__Requirement__:
Copy the following items verbatim, all of them, from top to bottom.
------------------------
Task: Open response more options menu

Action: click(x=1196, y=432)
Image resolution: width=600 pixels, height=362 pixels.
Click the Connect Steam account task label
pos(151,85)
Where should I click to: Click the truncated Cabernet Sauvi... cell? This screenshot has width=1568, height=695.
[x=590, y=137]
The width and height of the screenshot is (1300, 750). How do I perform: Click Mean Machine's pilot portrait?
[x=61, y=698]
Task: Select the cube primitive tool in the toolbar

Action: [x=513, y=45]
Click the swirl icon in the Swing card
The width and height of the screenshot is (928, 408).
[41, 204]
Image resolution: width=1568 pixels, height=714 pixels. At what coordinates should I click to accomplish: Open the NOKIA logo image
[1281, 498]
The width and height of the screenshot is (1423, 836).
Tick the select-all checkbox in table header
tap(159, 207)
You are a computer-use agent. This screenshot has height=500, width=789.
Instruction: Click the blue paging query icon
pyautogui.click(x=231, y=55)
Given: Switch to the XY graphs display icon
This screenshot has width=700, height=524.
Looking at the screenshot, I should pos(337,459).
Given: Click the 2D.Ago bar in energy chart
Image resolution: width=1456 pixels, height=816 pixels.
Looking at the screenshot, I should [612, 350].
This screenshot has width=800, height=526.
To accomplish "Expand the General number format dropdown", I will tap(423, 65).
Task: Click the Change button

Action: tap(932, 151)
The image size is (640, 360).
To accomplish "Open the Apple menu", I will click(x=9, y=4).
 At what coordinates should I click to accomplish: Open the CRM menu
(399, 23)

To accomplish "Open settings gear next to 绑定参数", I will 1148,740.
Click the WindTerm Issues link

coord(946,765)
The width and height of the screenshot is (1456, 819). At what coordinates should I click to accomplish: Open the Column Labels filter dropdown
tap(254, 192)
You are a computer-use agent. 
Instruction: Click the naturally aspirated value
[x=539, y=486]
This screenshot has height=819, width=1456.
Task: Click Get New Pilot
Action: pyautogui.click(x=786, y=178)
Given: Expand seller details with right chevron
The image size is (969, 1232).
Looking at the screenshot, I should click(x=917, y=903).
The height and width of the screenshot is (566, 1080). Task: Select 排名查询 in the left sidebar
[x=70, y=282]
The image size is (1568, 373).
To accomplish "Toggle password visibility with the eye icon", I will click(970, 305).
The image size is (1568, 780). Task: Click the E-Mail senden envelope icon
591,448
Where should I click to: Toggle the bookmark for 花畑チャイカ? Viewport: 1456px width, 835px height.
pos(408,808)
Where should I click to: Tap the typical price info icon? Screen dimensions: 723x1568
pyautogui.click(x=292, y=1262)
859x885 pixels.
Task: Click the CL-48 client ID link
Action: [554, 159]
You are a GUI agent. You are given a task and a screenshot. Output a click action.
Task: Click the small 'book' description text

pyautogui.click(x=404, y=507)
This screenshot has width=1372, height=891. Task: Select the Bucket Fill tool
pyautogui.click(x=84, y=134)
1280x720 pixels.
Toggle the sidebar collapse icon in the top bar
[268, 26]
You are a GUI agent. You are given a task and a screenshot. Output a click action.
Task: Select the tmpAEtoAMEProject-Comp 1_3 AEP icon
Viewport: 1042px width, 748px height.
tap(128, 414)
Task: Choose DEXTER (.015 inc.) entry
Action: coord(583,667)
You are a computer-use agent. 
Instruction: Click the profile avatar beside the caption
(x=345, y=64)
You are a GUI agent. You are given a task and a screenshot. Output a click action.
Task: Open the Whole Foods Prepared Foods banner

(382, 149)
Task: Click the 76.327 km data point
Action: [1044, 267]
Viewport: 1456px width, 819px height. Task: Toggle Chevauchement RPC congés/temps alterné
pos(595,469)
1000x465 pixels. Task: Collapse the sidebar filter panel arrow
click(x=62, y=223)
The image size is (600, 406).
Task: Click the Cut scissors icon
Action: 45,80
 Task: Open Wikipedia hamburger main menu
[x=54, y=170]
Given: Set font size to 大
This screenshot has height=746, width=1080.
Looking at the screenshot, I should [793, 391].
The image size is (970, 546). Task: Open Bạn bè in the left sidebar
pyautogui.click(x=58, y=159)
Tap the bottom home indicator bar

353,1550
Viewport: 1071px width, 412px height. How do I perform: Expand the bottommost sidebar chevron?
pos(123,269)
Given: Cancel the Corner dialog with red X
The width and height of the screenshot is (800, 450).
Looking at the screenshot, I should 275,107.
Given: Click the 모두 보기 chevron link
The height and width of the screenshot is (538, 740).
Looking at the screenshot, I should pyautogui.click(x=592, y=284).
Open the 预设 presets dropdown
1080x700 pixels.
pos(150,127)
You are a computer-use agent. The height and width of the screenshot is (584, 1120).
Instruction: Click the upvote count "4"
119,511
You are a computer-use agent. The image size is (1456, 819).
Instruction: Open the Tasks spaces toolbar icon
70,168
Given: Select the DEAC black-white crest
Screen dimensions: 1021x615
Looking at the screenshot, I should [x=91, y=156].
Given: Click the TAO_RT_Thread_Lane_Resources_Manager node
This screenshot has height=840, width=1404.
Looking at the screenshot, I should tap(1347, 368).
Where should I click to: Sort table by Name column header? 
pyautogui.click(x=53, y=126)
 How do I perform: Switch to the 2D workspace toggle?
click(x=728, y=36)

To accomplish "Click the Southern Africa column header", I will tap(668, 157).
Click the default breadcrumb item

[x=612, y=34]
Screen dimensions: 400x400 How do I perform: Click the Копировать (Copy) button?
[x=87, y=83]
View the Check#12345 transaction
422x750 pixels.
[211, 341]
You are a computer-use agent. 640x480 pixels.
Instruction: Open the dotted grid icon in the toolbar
------------------------
__Response to this exercise__:
Task: Open response more options menu

Action: click(x=1196, y=432)
Image resolution: width=600 pixels, height=362 pixels.
Click the Connect Steam account task label
pos(151,85)
Where should I click to: Click the truncated Cabernet Sauvi... cell? This screenshot has width=1568, height=695.
[x=590, y=137]
The width and height of the screenshot is (1300, 750). How do I perform: Click Mean Machine's pilot portrait?
[x=61, y=698]
Task: Select the cube primitive tool in the toolbar

Action: [x=513, y=45]
Click the swirl icon in the Swing card
The width and height of the screenshot is (928, 408).
[41, 204]
Image resolution: width=1568 pixels, height=714 pixels. At what coordinates should I click to accomplish: Open the NOKIA logo image
[1281, 498]
The width and height of the screenshot is (1423, 836).
Tick the select-all checkbox in table header
tap(159, 207)
You are a computer-use agent. This screenshot has height=500, width=789.
Instruction: Click the blue paging query icon
pyautogui.click(x=231, y=55)
Given: Switch to the XY graphs display icon
This screenshot has width=700, height=524.
Looking at the screenshot, I should pos(337,459).
Given: Click the 2D.Ago bar in energy chart
Image resolution: width=1456 pixels, height=816 pixels.
Looking at the screenshot, I should [612, 350].
This screenshot has width=800, height=526.
To accomplish "Expand the General number format dropdown", I will tap(423, 65).
Task: Click the Change button

Action: tap(932, 151)
The image size is (640, 360).
To accomplish "Open the Apple menu", I will click(x=9, y=4).
 At what coordinates should I click to accomplish: Open the CRM menu
(399, 23)

To accomplish "Open settings gear next to 绑定参数", I will 1148,740.
Click the WindTerm Issues link

coord(946,765)
The width and height of the screenshot is (1456, 819). At what coordinates should I click to accomplish: Open the Column Labels filter dropdown
tap(254, 192)
You are a computer-use agent. 
Instruction: Click the naturally aspirated value
[x=539, y=486]
This screenshot has height=819, width=1456.
Task: Click Get New Pilot
Action: pyautogui.click(x=786, y=178)
Given: Expand seller details with right chevron
The image size is (969, 1232).
Looking at the screenshot, I should click(x=917, y=903).
The height and width of the screenshot is (566, 1080). Task: Select 排名查询 in the left sidebar
[x=70, y=282]
The image size is (1568, 373).
To accomplish "Toggle password visibility with the eye icon", I will click(970, 305).
The image size is (1568, 780). Task: Click the E-Mail senden envelope icon
591,448
Where should I click to: Toggle the bookmark for 花畑チャイカ? Viewport: 1456px width, 835px height.
pos(408,808)
Where should I click to: Tap the typical price info icon? Screen dimensions: 723x1568
pyautogui.click(x=292, y=1262)
859x885 pixels.
Task: Click the CL-48 client ID link
Action: [554, 159]
You are a GUI agent. You are given a task and a screenshot. Output a click action.
Task: Click the small 'book' description text

pyautogui.click(x=404, y=507)
This screenshot has width=1372, height=891. Task: Select the Bucket Fill tool
pyautogui.click(x=84, y=134)
1280x720 pixels.
Toggle the sidebar collapse icon in the top bar
[268, 26]
You are a GUI agent. You are given a task and a screenshot. Output a click action.
Task: Select the tmpAEtoAMEProject-Comp 1_3 AEP icon
Viewport: 1042px width, 748px height.
tap(128, 414)
Task: Choose DEXTER (.015 inc.) entry
Action: coord(583,667)
You are a computer-use agent. 
Instruction: Click the profile avatar beside the caption
(x=345, y=64)
You are a GUI agent. You are given a task and a screenshot. Output a click action.
Task: Open the Whole Foods Prepared Foods banner

(382, 149)
Task: Click the 76.327 km data point
Action: [1044, 267]
Viewport: 1456px width, 819px height. Task: Toggle Chevauchement RPC congés/temps alterné
pos(595,469)
1000x465 pixels. Task: Collapse the sidebar filter panel arrow
click(x=62, y=223)
The image size is (600, 406).
Task: Click the Cut scissors icon
Action: 45,80
 Task: Open Wikipedia hamburger main menu
[x=54, y=170]
Given: Set font size to 大
This screenshot has height=746, width=1080.
Looking at the screenshot, I should [793, 391].
The image size is (970, 546). Task: Open Bạn bè in the left sidebar
pyautogui.click(x=58, y=159)
Tap the bottom home indicator bar

353,1550
Viewport: 1071px width, 412px height. How do I perform: Expand the bottommost sidebar chevron?
pos(123,269)
Given: Cancel the Corner dialog with red X
The width and height of the screenshot is (800, 450).
Looking at the screenshot, I should 275,107.
Given: Click the 모두 보기 chevron link
The height and width of the screenshot is (538, 740).
Looking at the screenshot, I should pyautogui.click(x=592, y=284).
Open the 预设 presets dropdown
1080x700 pixels.
pos(150,127)
You are a computer-use agent. The height and width of the screenshot is (584, 1120).
Instruction: Click the upvote count "4"
119,511
You are a computer-use agent. The image size is (1456, 819).
Instruction: Open the Tasks spaces toolbar icon
70,168
Given: Select the DEAC black-white crest
Screen dimensions: 1021x615
Looking at the screenshot, I should [x=91, y=156].
Given: Click the TAO_RT_Thread_Lane_Resources_Manager node
This screenshot has height=840, width=1404.
Looking at the screenshot, I should tap(1347, 368).
Where should I click to: Sort table by Name column header? 
pyautogui.click(x=53, y=126)
 How do I perform: Switch to the 2D workspace toggle?
click(x=728, y=36)

To accomplish "Click the Southern Africa column header", I will tap(668, 157).
Click the default breadcrumb item

[x=612, y=34]
Screen dimensions: 400x400 How do I perform: Click the Копировать (Copy) button?
[x=87, y=83]
View the Check#12345 transaction
422x750 pixels.
[211, 341]
You are a computer-use agent. 640x480 pixels.
Instruction: Open the dotted grid icon in the toolbar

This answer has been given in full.